REQUIRED WORK:
Render all of the material below as a Markdown table with the columns Row and Line, numbering each non-blank line in order and omitting blank lines.

## BEGIN DATA TO PROCESS

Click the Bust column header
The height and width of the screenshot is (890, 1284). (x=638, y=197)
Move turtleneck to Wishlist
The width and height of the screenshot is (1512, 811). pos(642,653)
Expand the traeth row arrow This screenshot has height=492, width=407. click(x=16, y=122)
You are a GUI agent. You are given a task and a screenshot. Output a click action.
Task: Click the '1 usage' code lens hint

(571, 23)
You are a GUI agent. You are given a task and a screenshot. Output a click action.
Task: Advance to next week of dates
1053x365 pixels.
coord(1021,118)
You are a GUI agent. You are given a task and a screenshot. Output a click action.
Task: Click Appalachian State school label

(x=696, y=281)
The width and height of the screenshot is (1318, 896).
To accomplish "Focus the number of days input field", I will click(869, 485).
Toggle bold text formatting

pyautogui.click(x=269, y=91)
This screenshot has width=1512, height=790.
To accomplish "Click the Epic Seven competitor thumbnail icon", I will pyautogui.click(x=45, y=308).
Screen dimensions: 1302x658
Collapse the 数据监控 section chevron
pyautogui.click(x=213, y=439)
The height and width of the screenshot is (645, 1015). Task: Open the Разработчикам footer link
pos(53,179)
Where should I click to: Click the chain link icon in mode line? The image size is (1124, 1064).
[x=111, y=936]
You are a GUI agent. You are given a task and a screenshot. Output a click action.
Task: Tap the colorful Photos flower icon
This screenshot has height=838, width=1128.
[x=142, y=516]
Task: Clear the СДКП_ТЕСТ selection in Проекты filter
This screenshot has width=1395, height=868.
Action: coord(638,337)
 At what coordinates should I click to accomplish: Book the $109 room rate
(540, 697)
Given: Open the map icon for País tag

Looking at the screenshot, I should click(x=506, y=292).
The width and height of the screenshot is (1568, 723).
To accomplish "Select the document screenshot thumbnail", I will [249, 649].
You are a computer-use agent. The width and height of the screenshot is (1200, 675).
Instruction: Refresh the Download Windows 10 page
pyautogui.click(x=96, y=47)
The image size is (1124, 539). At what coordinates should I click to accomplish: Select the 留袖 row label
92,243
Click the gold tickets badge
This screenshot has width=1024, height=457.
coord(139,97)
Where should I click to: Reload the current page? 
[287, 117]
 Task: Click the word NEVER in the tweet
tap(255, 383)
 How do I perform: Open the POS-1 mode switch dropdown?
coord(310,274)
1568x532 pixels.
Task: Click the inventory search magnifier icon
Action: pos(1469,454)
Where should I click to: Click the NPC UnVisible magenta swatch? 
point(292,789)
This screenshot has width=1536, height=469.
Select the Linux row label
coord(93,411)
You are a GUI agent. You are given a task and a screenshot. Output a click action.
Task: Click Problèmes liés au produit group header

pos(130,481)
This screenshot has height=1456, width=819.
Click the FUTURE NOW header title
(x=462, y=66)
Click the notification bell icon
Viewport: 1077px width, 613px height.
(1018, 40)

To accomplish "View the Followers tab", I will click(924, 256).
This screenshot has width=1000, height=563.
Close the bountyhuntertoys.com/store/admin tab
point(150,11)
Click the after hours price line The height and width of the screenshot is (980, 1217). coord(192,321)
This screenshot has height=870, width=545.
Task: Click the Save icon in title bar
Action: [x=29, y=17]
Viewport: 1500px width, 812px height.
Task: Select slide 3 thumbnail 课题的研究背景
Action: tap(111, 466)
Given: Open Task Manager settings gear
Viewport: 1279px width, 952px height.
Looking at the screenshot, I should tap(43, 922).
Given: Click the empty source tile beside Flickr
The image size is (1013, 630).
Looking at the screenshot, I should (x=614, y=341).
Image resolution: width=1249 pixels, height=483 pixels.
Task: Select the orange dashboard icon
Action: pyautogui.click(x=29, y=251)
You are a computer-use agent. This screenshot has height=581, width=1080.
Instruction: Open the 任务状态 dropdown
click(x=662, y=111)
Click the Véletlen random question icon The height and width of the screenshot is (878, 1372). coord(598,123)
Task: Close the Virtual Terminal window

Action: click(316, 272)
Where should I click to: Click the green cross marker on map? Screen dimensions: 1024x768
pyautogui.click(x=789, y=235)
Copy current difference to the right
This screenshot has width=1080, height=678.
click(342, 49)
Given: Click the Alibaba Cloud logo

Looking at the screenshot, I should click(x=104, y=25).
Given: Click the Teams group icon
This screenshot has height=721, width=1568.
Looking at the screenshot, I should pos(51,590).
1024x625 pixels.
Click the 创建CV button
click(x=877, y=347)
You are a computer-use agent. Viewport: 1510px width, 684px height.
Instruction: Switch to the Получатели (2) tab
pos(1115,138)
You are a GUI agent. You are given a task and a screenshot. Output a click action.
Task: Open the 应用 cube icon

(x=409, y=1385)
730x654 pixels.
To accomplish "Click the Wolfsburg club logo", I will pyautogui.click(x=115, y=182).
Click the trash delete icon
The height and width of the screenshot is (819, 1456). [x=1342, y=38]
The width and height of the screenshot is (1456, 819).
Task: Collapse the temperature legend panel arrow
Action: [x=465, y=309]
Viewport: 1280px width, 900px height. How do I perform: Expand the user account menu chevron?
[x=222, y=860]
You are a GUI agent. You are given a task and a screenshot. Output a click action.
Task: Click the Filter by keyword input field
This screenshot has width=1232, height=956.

## END DATA TO PROCESS

RESULT FOR THIS TASK:
| Row | Line |
|---|---|
| 1 | Click the Bust column header |
| 2 | The height and width of the screenshot is (890, 1284). (x=638, y=197) |
| 3 | Move turtleneck to Wishlist |
| 4 | The width and height of the screenshot is (1512, 811). pos(642,653) |
| 5 | Expand the traeth row arrow This screenshot has height=492, width=407. click(x=16, y=122) |
| 6 | You are a GUI agent. You are given a task and a screenshot. Output a click action. |
| 7 | Task: Click the '1 usage' code lens hint |
| 8 | (571, 23) |
| 9 | You are a GUI agent. You are given a task and a screenshot. Output a click action. |
| 10 | Task: Advance to next week of dates |
| 11 | 1053x365 pixels. |
| 12 | coord(1021,118) |
| 13 | You are a GUI agent. You are given a task and a screenshot. Output a click action. |
| 14 | Task: Click Appalachian State school label |
| 15 | (x=696, y=281) |
| 16 | The width and height of the screenshot is (1318, 896). |
| 17 | To accomplish "Focus the number of days input field", I will click(869, 485). |
| 18 | Toggle bold text formatting |
| 19 | pyautogui.click(x=269, y=91) |
| 20 | This screenshot has width=1512, height=790. |
| 21 | To accomplish "Click the Epic Seven competitor thumbnail icon", I will pyautogui.click(x=45, y=308). |
| 22 | Screen dimensions: 1302x658 |
| 23 | Collapse the 数据监控 section chevron |
| 24 | pyautogui.click(x=213, y=439) |
| 25 | The height and width of the screenshot is (645, 1015). Task: Open the Разработчикам footer link |
| 26 | pos(53,179) |
| 27 | Where should I click to: Click the chain link icon in mode line? The image size is (1124, 1064). |
| 28 | [x=111, y=936] |
| 29 | You are a GUI agent. You are given a task and a screenshot. Output a click action. |
| 30 | Task: Tap the colorful Photos flower icon |
| 31 | This screenshot has height=838, width=1128. |
| 32 | [x=142, y=516] |
| 33 | Task: Clear the СДКП_ТЕСТ selection in Проекты filter |
| 34 | This screenshot has width=1395, height=868. |
| 35 | Action: coord(638,337) |
| 36 |  At what coordinates should I click to accomplish: Book the $109 room rate |
| 37 | (540, 697) |
| 38 | Given: Open the map icon for País tag |
| 39 | Looking at the screenshot, I should click(x=506, y=292). |
| 40 | The width and height of the screenshot is (1568, 723). |
| 41 | To accomplish "Select the document screenshot thumbnail", I will [249, 649]. |
| 42 | You are a computer-use agent. The width and height of the screenshot is (1200, 675). |
| 43 | Instruction: Refresh the Download Windows 10 page |
| 44 | pyautogui.click(x=96, y=47) |
| 45 | The image size is (1124, 539). At what coordinates should I click to accomplish: Select the 留袖 row label |
| 46 | 92,243 |
| 47 | Click the gold tickets badge |
| 48 | This screenshot has width=1024, height=457. |
| 49 | coord(139,97) |
| 50 | Where should I click to: Reload the current page?  |
| 51 | [287, 117] |
| 52 |  Task: Click the word NEVER in the tweet |
| 53 | tap(255, 383) |
| 54 |  How do I perform: Open the POS-1 mode switch dropdown? |
| 55 | coord(310,274) |
| 56 | 1568x532 pixels. |
| 57 | Task: Click the inventory search magnifier icon |
| 58 | Action: pos(1469,454) |
| 59 | Where should I click to: Click the NPC UnVisible magenta swatch?  |
| 60 | point(292,789) |
| 61 | This screenshot has width=1536, height=469. |
| 62 | Select the Linux row label |
| 63 | coord(93,411) |
| 64 | You are a GUI agent. You are given a task and a screenshot. Output a click action. |
| 65 | Task: Click Problèmes liés au produit group header |
| 66 | pos(130,481) |
| 67 | This screenshot has height=1456, width=819. |
| 68 | Click the FUTURE NOW header title |
| 69 | (x=462, y=66) |
| 70 | Click the notification bell icon |
| 71 | Viewport: 1077px width, 613px height. |
| 72 | (1018, 40) |
| 73 | To accomplish "View the Followers tab", I will click(924, 256). |
| 74 | This screenshot has width=1000, height=563. |
| 75 | Close the bountyhuntertoys.com/store/admin tab |
| 76 | point(150,11) |
| 77 | Click the after hours price line The height and width of the screenshot is (980, 1217). coord(192,321) |
| 78 | This screenshot has height=870, width=545. |
| 79 | Task: Click the Save icon in title bar |
| 80 | Action: [x=29, y=17] |
| 81 | Viewport: 1500px width, 812px height. |
| 82 | Task: Select slide 3 thumbnail 课题的研究背景 |
| 83 | Action: tap(111, 466) |
| 84 | Given: Open Task Manager settings gear |
| 85 | Viewport: 1279px width, 952px height. |
| 86 | Looking at the screenshot, I should tap(43, 922). |
| 87 | Given: Click the empty source tile beside Flickr |
| 88 | The image size is (1013, 630). |
| 89 | Looking at the screenshot, I should (x=614, y=341). |
| 90 | Image resolution: width=1249 pixels, height=483 pixels. |
| 91 | Task: Select the orange dashboard icon |
| 92 | Action: pyautogui.click(x=29, y=251) |
| 93 | You are a computer-use agent. This screenshot has height=581, width=1080. |
| 94 | Instruction: Open the 任务状态 dropdown |
| 95 | click(x=662, y=111) |
| 96 | Click the Véletlen random question icon The height and width of the screenshot is (878, 1372). coord(598,123) |
| 97 | Task: Close the Virtual Terminal window |
| 98 | Action: click(316, 272) |
| 99 | Where should I click to: Click the green cross marker on map? Screen dimensions: 1024x768 |
| 100 | pyautogui.click(x=789, y=235) |
| 101 | Copy current difference to the right |
| 102 | This screenshot has width=1080, height=678. |
| 103 | click(342, 49) |
| 104 | Given: Click the Alibaba Cloud logo |
| 105 | Looking at the screenshot, I should click(x=104, y=25). |
| 106 | Given: Click the Teams group icon |
| 107 | This screenshot has height=721, width=1568. |
| 108 | Looking at the screenshot, I should pos(51,590). |
| 109 | 1024x625 pixels. |
| 110 | Click the 创建CV button |
| 111 | click(x=877, y=347) |
| 112 | You are a computer-use agent. Viewport: 1510px width, 684px height. |
| 113 | Instruction: Switch to the Получатели (2) tab |
| 114 | pos(1115,138) |
| 115 | You are a GUI agent. You are given a task and a screenshot. Output a click action. |
| 116 | Task: Open the 应用 cube icon |
| 117 | (x=409, y=1385) |
| 118 | 730x654 pixels. |
| 119 | To accomplish "Click the Wolfsburg club logo", I will pyautogui.click(x=115, y=182). |
| 120 | Click the trash delete icon |
| 121 | The height and width of the screenshot is (819, 1456). [x=1342, y=38] |
| 122 | The width and height of the screenshot is (1456, 819). |
| 123 | Task: Collapse the temperature legend panel arrow |
| 124 | Action: [x=465, y=309] |
| 125 | Viewport: 1280px width, 900px height. How do I perform: Expand the user account menu chevron? |
| 126 | [x=222, y=860] |
| 127 | You are a GUI agent. You are given a task and a screenshot. Output a click action. |
| 128 | Task: Click the Filter by keyword input field |
| 129 | This screenshot has width=1232, height=956. |